Assam also reported a total of 26 cases of rape and murder – the third highest in the country.
Released in December 2020, it showed that over 30 percent women in Assam reported spousal violence in NFHS-5. This showed a stark increase of 24.5 percent from NFHS-4 (2015-16).
A total 8 percent of women reported sexual violence, again, up from 5.8 percent in NFHS-4.
According to IndiaSpend, the crime rate of rape per 100,000 female population has increased by 33 percent in Assam between 2005 and 2019. However, this is lower than the domestic violence (409 percent), molestation (309 percent), and kidnapping (267 percent), NCRB data showed.
'Misconception That Assam Is Matrilineal'
A 2019 UNICEF study pointed that 33 percent of women in Assam get married even before reaching the age of 18. This is the highest among northeastern states, and higher than the national average in India.
"There is a common misconception of clubbing Assam with other northeastern states because of the geographical location. But this is faulty. Assam is a traditionally patriarchal society – like any other state in India. It is not Meghalaya or Mizoram where the social construct is different," explained Dr Dutta.
Hazarika reiterates that the rise in violent crimes against women is also a result of women who are increasingly raising their voice against patriarchal values.
"There is a myth that Assam is egalitarian as compared to other states. Just because more cases are being reported, does not mean women are safer. For example, no case of witch-hunting has been reported in NCRB data. But that is far from the reality on ground.

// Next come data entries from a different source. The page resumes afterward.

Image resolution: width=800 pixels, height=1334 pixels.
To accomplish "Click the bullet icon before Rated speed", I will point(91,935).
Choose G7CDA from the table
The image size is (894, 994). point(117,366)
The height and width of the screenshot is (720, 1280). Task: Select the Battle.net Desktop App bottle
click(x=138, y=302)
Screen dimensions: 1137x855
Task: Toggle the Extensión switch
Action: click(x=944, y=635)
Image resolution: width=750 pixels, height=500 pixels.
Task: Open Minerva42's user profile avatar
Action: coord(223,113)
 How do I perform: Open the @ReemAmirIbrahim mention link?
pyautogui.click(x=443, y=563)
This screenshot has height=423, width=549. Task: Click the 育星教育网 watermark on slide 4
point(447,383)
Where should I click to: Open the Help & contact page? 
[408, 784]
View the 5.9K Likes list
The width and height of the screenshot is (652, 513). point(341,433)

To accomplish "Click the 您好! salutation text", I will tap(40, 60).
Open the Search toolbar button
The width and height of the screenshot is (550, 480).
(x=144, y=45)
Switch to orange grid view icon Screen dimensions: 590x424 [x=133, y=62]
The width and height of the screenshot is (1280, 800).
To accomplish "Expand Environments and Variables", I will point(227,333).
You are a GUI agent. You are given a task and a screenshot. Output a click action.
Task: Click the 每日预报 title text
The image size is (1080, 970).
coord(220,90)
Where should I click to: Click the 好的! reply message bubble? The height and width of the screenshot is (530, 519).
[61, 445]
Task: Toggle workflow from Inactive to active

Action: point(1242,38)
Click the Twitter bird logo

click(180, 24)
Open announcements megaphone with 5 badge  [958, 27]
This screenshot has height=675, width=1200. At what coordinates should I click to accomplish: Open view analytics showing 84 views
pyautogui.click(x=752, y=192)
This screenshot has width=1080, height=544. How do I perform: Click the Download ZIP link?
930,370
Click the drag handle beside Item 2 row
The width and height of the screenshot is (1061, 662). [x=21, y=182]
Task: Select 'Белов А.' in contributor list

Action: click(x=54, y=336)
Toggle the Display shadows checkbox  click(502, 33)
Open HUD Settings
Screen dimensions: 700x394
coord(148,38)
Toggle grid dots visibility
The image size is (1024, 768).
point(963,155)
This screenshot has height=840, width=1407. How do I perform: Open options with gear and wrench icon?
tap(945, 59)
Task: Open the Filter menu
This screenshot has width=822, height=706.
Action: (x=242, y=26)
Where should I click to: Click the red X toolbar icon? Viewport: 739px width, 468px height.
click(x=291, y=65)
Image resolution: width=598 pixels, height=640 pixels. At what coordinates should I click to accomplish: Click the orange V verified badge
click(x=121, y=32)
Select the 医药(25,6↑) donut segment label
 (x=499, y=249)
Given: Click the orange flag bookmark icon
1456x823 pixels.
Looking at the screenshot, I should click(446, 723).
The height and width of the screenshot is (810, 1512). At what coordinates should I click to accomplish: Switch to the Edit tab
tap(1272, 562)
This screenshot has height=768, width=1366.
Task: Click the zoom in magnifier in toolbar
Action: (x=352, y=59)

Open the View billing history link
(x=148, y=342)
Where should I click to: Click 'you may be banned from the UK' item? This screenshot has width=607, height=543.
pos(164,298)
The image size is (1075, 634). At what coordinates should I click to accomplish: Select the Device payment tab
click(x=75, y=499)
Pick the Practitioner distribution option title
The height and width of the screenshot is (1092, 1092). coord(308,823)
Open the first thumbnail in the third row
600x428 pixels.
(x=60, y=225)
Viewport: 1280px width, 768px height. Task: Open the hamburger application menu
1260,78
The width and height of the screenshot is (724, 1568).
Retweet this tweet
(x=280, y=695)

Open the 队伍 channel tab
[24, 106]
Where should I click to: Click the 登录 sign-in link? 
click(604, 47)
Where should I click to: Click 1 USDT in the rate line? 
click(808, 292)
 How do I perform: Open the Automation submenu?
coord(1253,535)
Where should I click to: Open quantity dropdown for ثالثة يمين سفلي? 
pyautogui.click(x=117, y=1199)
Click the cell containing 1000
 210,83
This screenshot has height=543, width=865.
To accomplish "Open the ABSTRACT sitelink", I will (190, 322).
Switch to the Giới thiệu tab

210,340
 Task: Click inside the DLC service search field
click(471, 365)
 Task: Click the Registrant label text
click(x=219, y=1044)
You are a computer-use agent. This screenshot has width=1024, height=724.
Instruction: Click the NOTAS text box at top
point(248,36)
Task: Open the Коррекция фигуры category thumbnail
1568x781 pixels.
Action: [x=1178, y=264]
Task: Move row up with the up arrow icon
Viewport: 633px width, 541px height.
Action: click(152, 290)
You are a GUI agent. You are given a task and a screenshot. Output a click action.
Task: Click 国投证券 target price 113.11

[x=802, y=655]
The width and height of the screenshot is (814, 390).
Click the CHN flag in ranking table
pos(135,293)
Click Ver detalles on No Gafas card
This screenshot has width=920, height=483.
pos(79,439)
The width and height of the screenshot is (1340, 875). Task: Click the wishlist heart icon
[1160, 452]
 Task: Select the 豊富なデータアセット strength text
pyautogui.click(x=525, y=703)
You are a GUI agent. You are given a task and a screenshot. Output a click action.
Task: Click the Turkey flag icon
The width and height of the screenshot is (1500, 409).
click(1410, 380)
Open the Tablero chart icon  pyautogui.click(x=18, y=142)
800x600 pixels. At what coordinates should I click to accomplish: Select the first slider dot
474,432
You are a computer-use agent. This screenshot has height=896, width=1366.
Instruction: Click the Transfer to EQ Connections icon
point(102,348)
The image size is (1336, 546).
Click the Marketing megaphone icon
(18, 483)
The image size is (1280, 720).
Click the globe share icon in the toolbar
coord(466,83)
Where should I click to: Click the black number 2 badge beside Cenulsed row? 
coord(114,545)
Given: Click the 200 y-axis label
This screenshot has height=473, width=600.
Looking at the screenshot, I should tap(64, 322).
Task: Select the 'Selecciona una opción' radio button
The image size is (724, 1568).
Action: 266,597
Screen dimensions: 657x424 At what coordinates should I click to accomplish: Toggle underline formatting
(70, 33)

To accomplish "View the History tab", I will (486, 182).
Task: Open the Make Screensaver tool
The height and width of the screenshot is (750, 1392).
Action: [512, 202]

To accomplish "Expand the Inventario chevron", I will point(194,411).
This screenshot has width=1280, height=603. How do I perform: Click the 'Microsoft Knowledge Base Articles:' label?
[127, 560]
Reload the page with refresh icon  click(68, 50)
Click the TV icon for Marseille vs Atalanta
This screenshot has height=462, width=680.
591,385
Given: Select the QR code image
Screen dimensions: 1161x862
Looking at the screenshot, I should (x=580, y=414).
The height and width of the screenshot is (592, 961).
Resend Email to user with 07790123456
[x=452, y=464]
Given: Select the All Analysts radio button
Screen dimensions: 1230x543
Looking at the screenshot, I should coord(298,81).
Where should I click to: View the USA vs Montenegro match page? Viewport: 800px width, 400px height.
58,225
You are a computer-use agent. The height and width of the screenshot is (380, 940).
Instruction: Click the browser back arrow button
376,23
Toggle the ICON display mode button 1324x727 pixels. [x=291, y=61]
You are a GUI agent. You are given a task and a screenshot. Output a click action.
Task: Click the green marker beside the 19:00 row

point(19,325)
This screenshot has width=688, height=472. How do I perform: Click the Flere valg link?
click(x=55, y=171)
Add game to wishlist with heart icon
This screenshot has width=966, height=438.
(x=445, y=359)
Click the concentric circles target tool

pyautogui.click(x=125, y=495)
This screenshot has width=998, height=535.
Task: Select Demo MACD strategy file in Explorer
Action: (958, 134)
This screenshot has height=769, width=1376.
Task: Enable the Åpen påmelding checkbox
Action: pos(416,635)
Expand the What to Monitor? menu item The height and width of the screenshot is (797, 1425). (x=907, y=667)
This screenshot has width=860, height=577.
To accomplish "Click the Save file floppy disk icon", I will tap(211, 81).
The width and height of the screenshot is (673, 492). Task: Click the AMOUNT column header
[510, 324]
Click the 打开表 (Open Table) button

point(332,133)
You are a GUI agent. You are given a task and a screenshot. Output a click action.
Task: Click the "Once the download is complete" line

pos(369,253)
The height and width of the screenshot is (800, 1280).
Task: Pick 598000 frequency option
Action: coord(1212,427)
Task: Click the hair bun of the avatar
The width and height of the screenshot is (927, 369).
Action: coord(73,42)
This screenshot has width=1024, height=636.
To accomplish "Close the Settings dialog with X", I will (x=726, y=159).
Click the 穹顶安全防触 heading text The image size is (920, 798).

Most crimes against women are getting blindsided by patriarchal views," Hazarika told The Quint.
What Assam Govt Needs to Do
First, the state needs to try to bridge the rural-urban divide in reporting the cases.
"There is a significant rural-urban divide when it comes to reporting cases. This needs to be addressed. There needs to be massive awareness drives where women are made to understand what constitutes violence. Many a times women want violence to reduce but do not want to go to the cops. They want to settle for counselling and their marriage to remain. This works in some cases but also does not in many."Ankita Kakaty, a communication professional, who works with a feminist NGO.
Kakaty adds that there is also the issue of accessibility – which makes it easier for women in urban areas to reach out for support.
"From financial security to access to resources, rural Assam lacks. This is a major concern in a state like Assam where at least 80 percent of the population lives in rural areas."
Ahead of the 2020 state elections, a manifesto issued by NEN, Purva Bharti Educational Trust/Women in Governance, Women's Leadership Training Centre and Xobdo, calls for a comprehensive state policy that will work towards tackling crimes against women.
"Violence against women must be considered a priority and not just a side issue. When elected representatives endorse that all women are safe, it becomes a barrier for women to report crime. Policies cannot just remain on paper. We need to find a way to implement them," says Hazarika.
Among the things those cited in the manifesto are:
Establishment of women's safety committees at the panchayat, district and state levels
181 helpline to the remotest corners of Assam
Effective implementation of laws against domestic violence, witch-hunting and sexual harassment at workplace
"No state in the country or very few regions in the world are as crisis-prone as Assam. Neither society, nor government seems to have realised this. It might be too late when they do," journalist Rajeev Bhattacharya said, summing up the crimes against women in the state.